═══ Provided records ═══

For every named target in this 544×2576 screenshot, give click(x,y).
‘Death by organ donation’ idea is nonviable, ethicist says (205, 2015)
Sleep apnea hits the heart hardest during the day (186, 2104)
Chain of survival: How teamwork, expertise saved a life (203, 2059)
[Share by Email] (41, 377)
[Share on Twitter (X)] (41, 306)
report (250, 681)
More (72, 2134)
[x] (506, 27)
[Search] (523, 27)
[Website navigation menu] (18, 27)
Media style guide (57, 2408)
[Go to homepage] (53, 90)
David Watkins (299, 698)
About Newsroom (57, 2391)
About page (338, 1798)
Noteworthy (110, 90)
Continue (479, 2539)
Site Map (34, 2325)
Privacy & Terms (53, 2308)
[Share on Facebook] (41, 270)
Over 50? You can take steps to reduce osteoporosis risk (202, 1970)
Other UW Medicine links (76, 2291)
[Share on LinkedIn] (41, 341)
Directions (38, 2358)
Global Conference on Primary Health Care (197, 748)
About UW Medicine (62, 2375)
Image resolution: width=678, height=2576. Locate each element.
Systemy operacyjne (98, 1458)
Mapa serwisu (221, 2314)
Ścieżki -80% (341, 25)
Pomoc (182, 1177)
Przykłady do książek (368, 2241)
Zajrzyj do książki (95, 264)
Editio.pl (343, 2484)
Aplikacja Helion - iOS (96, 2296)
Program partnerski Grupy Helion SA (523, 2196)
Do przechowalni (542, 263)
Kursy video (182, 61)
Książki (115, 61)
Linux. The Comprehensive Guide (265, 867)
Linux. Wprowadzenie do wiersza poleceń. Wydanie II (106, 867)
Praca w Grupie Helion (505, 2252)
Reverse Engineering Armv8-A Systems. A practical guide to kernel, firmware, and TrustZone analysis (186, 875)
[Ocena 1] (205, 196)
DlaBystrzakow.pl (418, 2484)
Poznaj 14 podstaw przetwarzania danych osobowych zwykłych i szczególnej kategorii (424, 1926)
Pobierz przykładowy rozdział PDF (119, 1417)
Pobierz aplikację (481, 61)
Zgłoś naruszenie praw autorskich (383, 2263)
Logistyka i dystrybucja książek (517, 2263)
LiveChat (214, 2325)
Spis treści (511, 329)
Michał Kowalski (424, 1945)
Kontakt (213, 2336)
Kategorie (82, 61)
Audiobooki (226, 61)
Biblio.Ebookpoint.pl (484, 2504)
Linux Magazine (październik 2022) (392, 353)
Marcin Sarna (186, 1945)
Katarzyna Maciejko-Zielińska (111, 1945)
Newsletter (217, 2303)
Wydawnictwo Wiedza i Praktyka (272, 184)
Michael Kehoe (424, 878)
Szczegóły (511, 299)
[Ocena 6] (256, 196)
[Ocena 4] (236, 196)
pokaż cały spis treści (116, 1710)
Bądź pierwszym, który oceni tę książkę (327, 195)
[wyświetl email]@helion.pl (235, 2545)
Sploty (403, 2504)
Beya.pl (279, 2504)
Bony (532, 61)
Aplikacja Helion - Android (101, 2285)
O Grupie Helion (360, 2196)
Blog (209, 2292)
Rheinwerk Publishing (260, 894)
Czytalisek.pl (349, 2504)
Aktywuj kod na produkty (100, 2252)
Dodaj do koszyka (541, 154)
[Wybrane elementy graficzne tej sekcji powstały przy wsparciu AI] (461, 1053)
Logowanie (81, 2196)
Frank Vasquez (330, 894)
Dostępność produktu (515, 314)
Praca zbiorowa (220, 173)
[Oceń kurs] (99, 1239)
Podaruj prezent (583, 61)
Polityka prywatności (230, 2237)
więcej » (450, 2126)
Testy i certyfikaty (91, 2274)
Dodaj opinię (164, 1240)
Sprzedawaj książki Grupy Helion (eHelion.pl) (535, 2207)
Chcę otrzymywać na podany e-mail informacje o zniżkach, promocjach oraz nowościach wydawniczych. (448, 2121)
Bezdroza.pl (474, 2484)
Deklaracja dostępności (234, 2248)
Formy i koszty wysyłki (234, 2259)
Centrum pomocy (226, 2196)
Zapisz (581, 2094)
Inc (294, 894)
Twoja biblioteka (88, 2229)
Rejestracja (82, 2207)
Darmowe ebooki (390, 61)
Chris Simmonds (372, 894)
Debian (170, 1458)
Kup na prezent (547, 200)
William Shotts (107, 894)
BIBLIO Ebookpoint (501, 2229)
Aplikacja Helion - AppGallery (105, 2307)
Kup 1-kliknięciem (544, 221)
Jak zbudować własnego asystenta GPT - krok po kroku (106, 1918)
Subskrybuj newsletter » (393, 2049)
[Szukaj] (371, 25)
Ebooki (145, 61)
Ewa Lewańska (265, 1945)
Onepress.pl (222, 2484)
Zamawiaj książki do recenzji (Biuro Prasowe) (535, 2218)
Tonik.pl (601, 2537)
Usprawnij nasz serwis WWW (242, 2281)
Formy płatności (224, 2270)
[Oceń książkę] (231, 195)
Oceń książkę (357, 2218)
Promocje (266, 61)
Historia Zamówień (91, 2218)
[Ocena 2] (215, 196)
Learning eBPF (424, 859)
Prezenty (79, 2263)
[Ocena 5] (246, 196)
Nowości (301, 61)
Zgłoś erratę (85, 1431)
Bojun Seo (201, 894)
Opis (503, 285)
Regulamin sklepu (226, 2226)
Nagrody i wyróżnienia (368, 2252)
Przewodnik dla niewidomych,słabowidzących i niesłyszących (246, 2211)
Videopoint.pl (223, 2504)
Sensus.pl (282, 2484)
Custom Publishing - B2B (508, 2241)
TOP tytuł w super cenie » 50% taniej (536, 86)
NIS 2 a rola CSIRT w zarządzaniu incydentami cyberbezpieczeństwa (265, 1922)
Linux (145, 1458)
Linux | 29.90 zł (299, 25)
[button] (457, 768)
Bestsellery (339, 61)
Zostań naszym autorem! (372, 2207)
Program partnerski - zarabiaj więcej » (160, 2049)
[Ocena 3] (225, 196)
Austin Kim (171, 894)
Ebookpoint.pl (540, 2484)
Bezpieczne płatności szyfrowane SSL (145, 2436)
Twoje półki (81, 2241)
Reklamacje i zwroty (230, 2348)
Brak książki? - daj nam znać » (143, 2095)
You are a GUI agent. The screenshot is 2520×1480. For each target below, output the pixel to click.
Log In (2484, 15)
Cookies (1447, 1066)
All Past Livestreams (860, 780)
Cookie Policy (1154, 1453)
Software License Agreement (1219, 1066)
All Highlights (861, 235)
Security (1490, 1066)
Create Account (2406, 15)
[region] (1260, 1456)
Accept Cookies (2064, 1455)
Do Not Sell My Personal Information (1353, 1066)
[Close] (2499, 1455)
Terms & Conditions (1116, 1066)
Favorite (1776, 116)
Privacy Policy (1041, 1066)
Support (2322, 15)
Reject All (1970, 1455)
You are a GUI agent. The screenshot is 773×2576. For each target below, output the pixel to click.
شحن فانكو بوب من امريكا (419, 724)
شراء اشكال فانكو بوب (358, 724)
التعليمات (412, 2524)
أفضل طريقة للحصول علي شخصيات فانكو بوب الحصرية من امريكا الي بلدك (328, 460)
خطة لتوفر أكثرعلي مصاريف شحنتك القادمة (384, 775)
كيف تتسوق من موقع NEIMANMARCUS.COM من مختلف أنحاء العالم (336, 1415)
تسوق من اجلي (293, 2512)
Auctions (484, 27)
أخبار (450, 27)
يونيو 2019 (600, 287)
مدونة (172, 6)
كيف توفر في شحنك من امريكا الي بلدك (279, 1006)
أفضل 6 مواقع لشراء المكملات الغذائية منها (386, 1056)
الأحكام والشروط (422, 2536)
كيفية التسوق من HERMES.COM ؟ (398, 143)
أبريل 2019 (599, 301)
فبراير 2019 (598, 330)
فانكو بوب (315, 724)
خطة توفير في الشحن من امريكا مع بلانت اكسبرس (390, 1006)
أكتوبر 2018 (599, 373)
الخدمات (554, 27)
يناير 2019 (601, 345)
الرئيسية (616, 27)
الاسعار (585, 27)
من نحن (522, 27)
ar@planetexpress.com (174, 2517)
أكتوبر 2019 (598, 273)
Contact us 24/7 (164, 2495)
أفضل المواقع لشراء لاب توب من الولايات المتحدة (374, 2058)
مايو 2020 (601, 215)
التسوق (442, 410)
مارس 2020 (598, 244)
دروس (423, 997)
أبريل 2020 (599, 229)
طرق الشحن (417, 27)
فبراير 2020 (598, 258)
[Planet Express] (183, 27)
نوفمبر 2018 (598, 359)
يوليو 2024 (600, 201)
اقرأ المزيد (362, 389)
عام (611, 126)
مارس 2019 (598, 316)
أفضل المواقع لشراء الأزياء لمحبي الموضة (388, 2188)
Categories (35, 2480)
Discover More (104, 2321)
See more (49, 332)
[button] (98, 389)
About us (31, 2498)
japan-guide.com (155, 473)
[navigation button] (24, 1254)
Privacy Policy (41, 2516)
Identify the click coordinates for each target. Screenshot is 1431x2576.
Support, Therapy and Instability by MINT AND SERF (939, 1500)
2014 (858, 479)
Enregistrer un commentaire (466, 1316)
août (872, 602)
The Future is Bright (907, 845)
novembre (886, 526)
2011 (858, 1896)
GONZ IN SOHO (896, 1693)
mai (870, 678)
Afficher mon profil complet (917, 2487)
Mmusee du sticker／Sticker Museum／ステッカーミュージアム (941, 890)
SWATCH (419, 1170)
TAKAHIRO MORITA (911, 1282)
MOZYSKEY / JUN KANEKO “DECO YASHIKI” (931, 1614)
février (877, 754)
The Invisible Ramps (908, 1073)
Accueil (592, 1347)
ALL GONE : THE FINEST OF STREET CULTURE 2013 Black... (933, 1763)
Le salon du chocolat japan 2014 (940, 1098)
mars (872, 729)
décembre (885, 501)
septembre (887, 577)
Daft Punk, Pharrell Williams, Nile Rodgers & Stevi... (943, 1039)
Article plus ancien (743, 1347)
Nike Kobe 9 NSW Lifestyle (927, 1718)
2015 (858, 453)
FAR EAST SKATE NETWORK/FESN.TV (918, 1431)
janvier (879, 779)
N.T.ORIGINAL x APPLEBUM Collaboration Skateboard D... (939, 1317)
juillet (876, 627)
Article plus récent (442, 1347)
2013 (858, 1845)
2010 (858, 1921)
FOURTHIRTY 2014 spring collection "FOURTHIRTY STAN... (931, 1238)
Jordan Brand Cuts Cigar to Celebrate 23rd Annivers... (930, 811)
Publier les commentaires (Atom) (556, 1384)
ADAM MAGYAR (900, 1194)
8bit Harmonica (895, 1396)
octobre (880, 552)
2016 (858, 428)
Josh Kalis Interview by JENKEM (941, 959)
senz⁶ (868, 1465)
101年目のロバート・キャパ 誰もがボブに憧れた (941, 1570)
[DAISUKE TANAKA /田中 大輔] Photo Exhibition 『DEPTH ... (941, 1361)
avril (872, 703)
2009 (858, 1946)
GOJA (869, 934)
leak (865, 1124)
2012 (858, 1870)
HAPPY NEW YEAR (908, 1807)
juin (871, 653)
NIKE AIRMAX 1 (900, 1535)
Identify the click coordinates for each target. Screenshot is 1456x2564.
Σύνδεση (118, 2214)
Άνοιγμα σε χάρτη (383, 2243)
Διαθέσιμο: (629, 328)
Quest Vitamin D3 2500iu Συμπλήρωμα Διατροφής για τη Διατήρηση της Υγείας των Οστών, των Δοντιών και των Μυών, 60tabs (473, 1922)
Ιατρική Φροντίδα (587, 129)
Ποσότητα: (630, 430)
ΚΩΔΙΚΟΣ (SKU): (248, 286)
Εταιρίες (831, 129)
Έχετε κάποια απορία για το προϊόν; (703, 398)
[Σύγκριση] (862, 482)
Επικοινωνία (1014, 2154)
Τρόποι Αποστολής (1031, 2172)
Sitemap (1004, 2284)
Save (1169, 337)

═══

Produce a word-for-word copy of everything above from the line holding "Editio.pl (343, 2484)" down to the line holding "[Ocena 4] (236, 196)", with both of those lines kept.

* _Solution to this exercise_:
Editio.pl (343, 2484)
Aplikacja Helion - iOS (96, 2296)
Program partnerski Grupy Helion SA (523, 2196)
Do przechowalni (542, 263)
Kursy video (182, 61)
Książki (115, 61)
Linux. The Comprehensive Guide (265, 867)
Linux. Wprowadzenie do wiersza poleceń. Wydanie II (106, 867)
Praca w Grupie Helion (505, 2252)
Reverse Engineering Armv8-A Systems. A practical guide to kernel, firmware, and TrustZone analysis (186, 875)
[Ocena 1] (205, 196)
DlaBystrzakow.pl (418, 2484)
Poznaj 14 podstaw przetwarzania danych osobowych zwykłych i szczególnej kategorii (424, 1926)
Pobierz przykładowy rozdział PDF (119, 1417)
Pobierz aplikację (481, 61)
Zgłoś naruszenie praw autorskich (383, 2263)
Logistyka i dystrybucja książek (517, 2263)
LiveChat (214, 2325)
Spis treści (511, 329)
Michał Kowalski (424, 1945)
Kontakt (213, 2336)
Kategorie (82, 61)
Audiobooki (226, 61)
Biblio.Ebookpoint.pl (484, 2504)
Linux Magazine (październik 2022) (392, 353)
Marcin Sarna (186, 1945)
Katarzyna Maciejko-Zielińska (111, 1945)
Newsletter (217, 2303)
Wydawnictwo Wiedza i Praktyka (272, 184)
Michael Kehoe (424, 878)
Szczegóły (511, 299)
[Ocena 6] (256, 196)
[Ocena 4] (236, 196)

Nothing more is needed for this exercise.